§ WHAT TO WORK ON: Please copy each of the entries below word for word, leaving out the pictures.

--- begin RECORDS FOR THE EXERCISE ---

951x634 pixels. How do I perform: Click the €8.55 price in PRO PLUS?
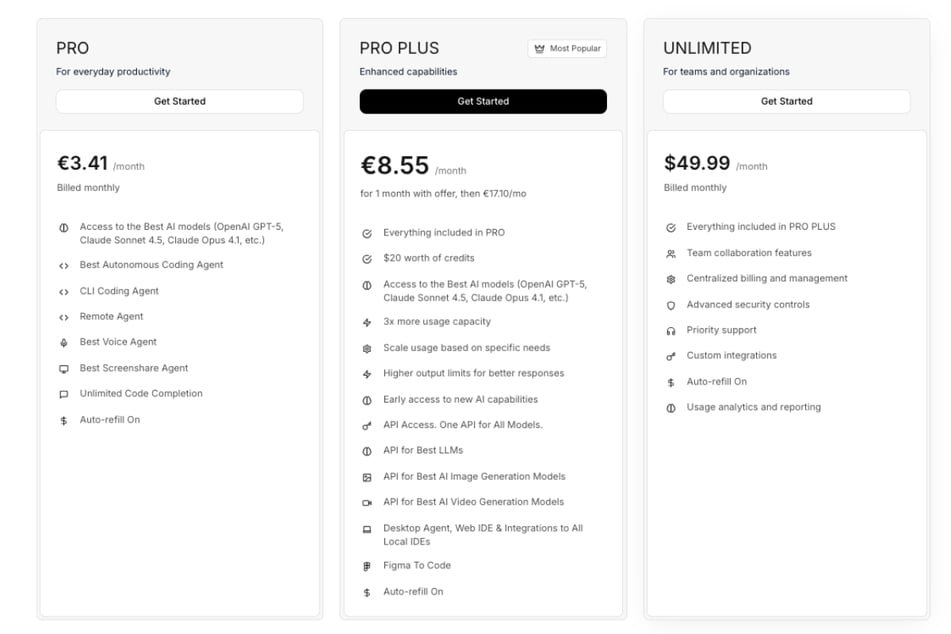[x=395, y=165]
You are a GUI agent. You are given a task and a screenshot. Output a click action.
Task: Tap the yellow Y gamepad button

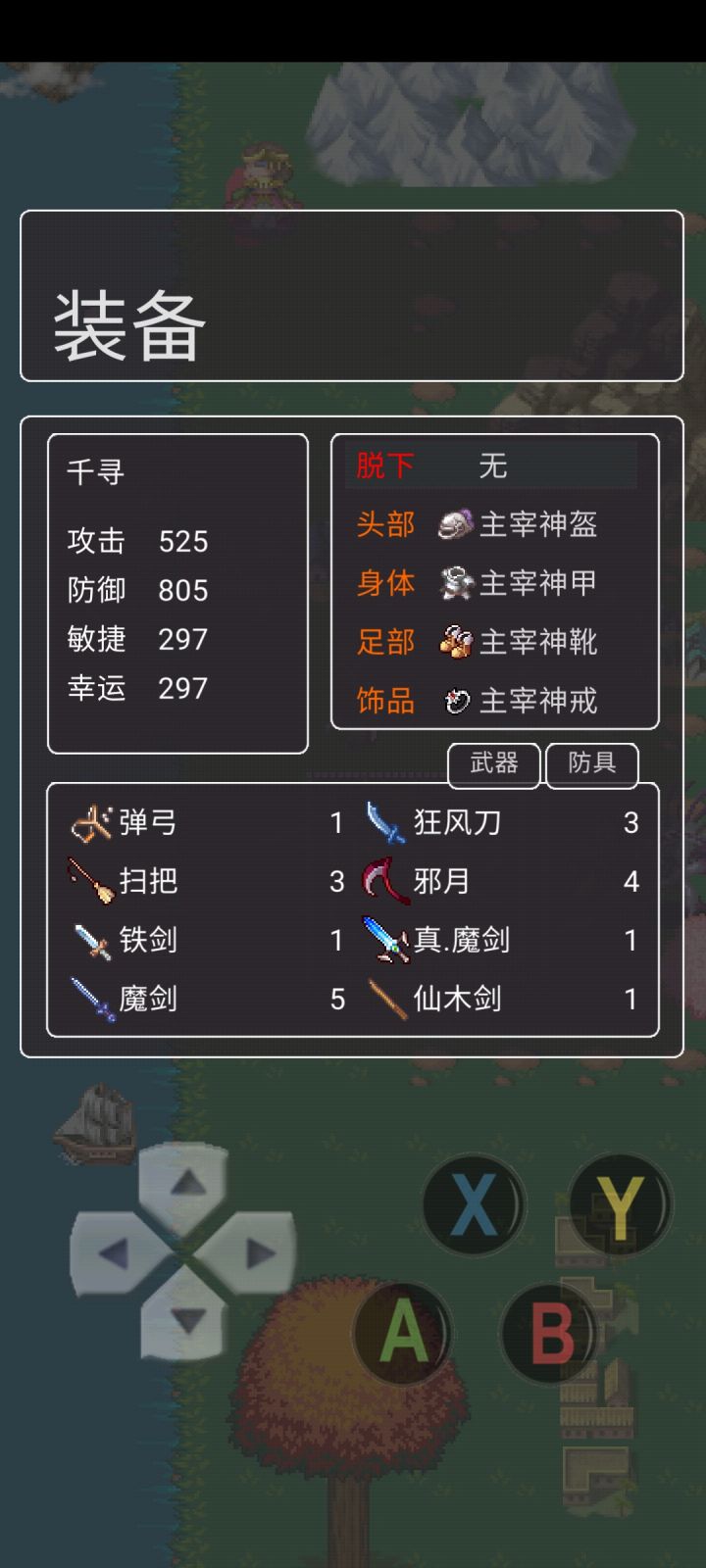tap(620, 1204)
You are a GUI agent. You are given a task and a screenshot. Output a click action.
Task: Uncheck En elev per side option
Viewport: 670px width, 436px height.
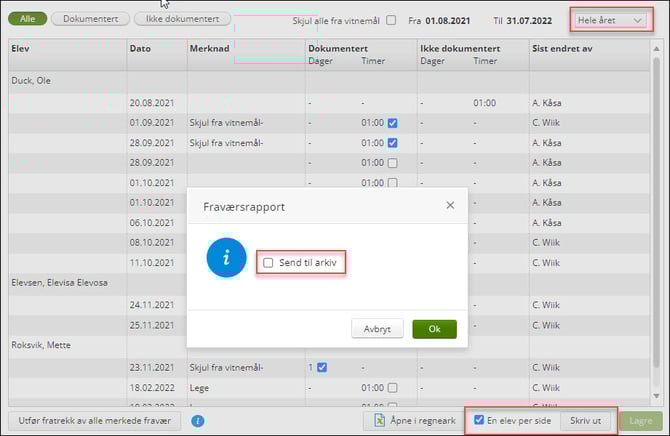(480, 421)
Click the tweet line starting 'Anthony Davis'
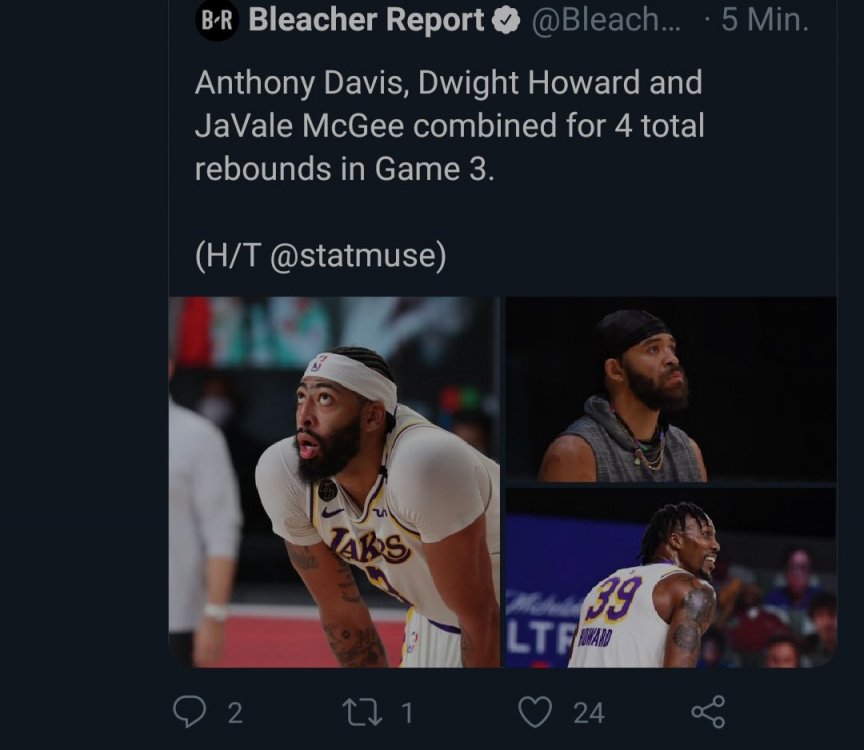This screenshot has height=750, width=864. coord(448,82)
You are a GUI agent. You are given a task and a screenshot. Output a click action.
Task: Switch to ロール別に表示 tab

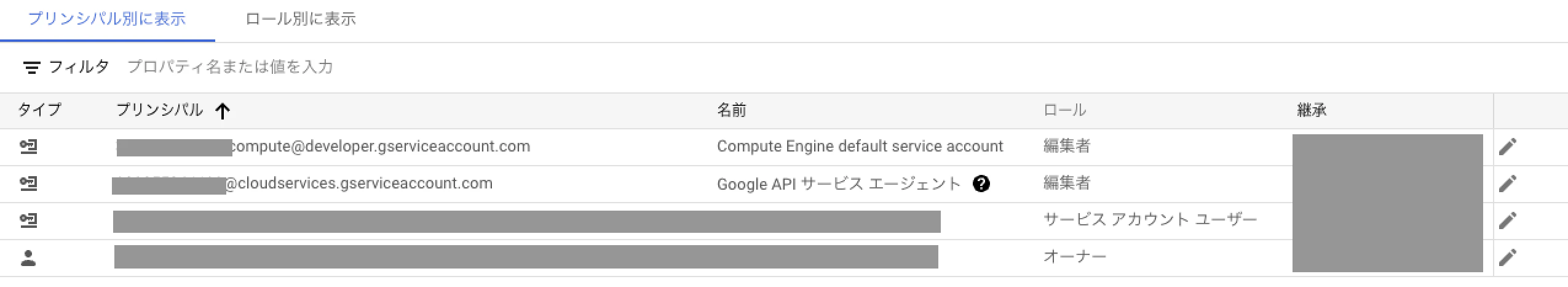300,19
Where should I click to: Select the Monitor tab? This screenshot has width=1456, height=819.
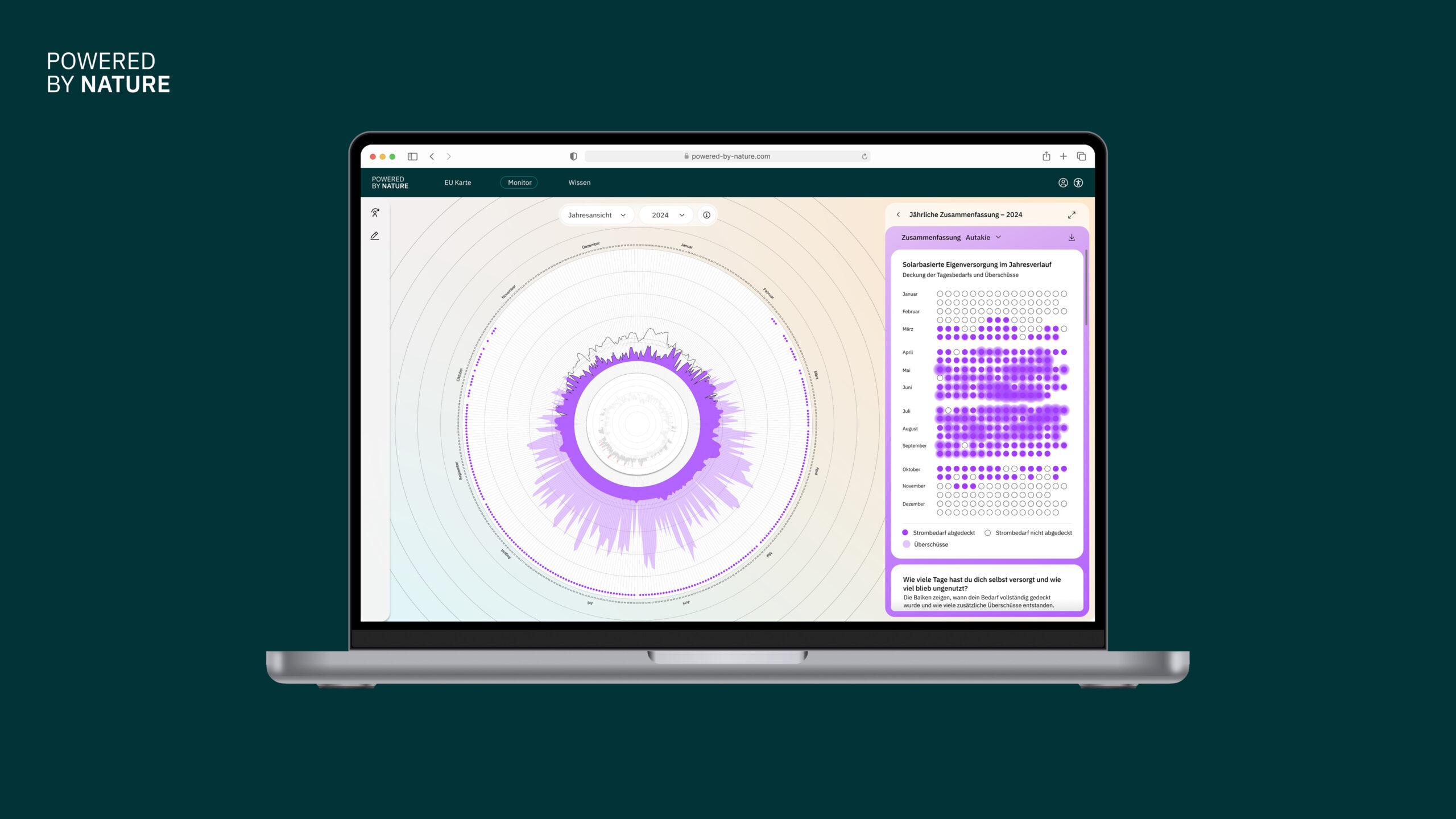coord(519,183)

--- end RECORDS FOR THE EXERCISE ---

§ FINISHED ANSWER:
951x634 pixels. How do I perform: Click the €8.55 price in PRO PLUS?
[x=395, y=165]
You are a GUI agent. You are given a task and a screenshot. Output a click action.
Task: Tap the yellow Y gamepad button

tap(620, 1204)
You are a GUI agent. You are given a task and a screenshot. Output a click action.
Task: Uncheck En elev per side option
Viewport: 670px width, 436px height.
(480, 421)
Click the tweet line starting 'Anthony Davis'
This screenshot has height=750, width=864. coord(448,82)
You are a GUI agent. You are given a task and a screenshot. Output a click action.
Task: Switch to ロール別に表示 tab

300,19
Where should I click to: Select the Monitor tab? This screenshot has width=1456, height=819.
coord(519,183)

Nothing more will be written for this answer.